On 4 January 1886 Sweet died suddenly due to sunstroke at "Halldale", home of the Hall family, near Riverton, South Australia.

==Family==
He married Elizabeth "Betsey" Tilly some time before emigrating to Australia; they had five daughters and four sons, including:
- Elizabeth Marie "Lily" Sweet (c. 1854 – 28 October 1955) married John Arundel Anthony on 22 September 1883, died in Queensland
- Annie Emma Sweet (21 January 1857 – 30 May 1950) married William Richard Pybus on 28 September 1880. She was known as a fine singer.
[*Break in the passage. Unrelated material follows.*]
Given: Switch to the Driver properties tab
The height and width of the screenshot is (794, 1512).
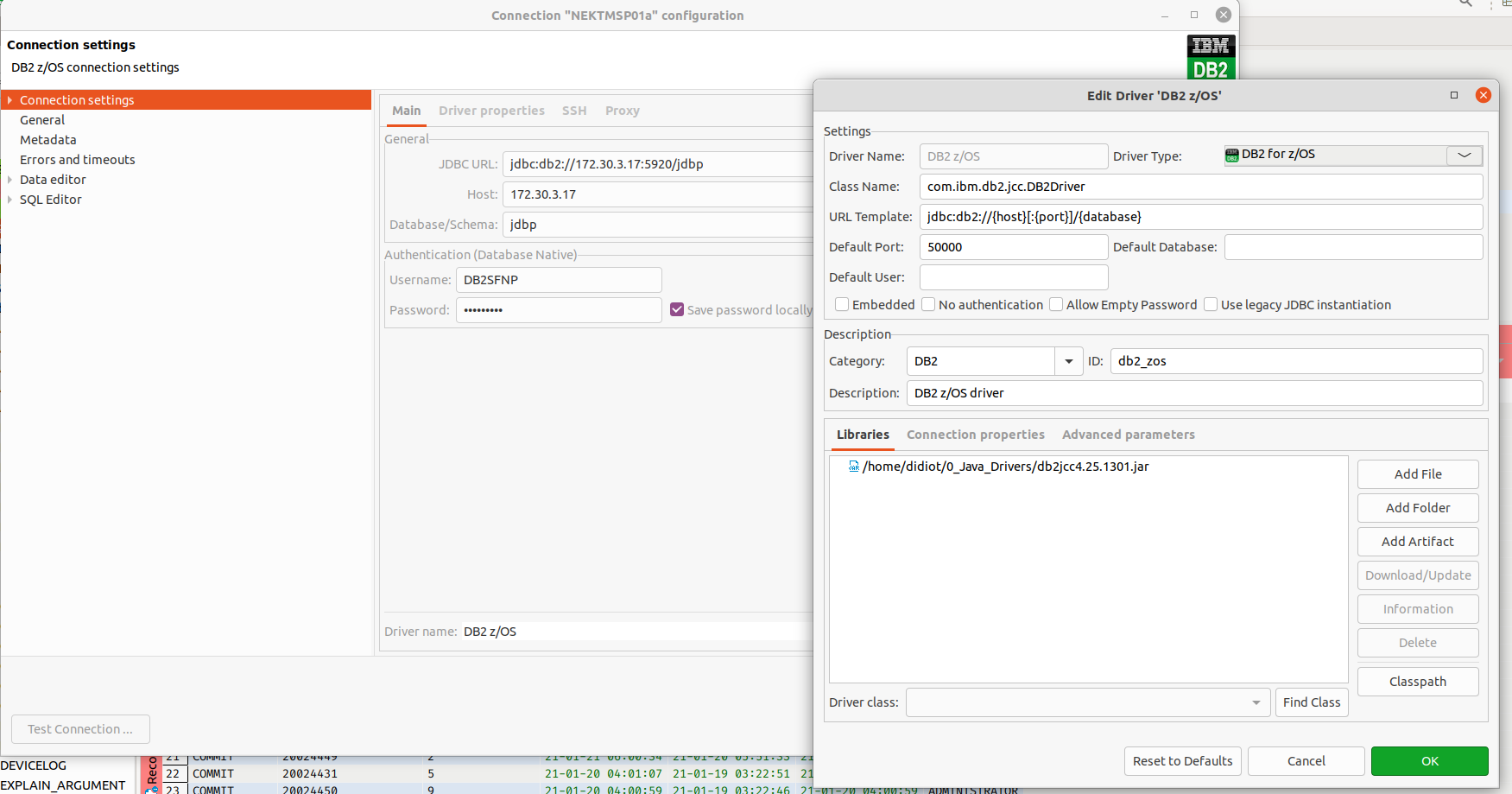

- (third daughter) Rosa Sweet (c. 1859 – 19 February 1952) married William Gibson of Bowden on 11 September 1887, lived at Kingston SE
- (fourth daughter) Violet Sweet (c. 1862 – 24 October 1950) married Edwin James Moody (c. 1862 – 9 September 1938) of Rose Park on 31 October 1888, lived 53 Park Terrace, Hillside (now Ovingham)
- (fifth daughter) May Sweet (21 May 1867 – ) married Jabez Adams of Hamilton, Victoria on 30 March 1898
- (third son) Samuel Darwin Sweet (15 May 1869 – 7 May 1937) married Otena Hocking ( –1957) of Brompton on 14 September 1898
- George Howard Sweet (7 December 1871 – 23 July 1952) married Lily ??; lived in Merredin, Western Australia

==Recognition==
- In the Northern Territory, Mount Sweet (named by George G. McLachlan, one of Goyder's chief surveyors), Sweet's Lookout (believed to have replaced Litchfield's "Mt. Hunchback") and Sweet Street, Darwin were named for him and Mrs. Sweet.
- A portfolio of his photos, taken in the Adelaide Botanic Gardens, was presented by Richard Schomburgk to the Prince of Wales after being exhibited at the Indian and Colonial Exhibition of 1886.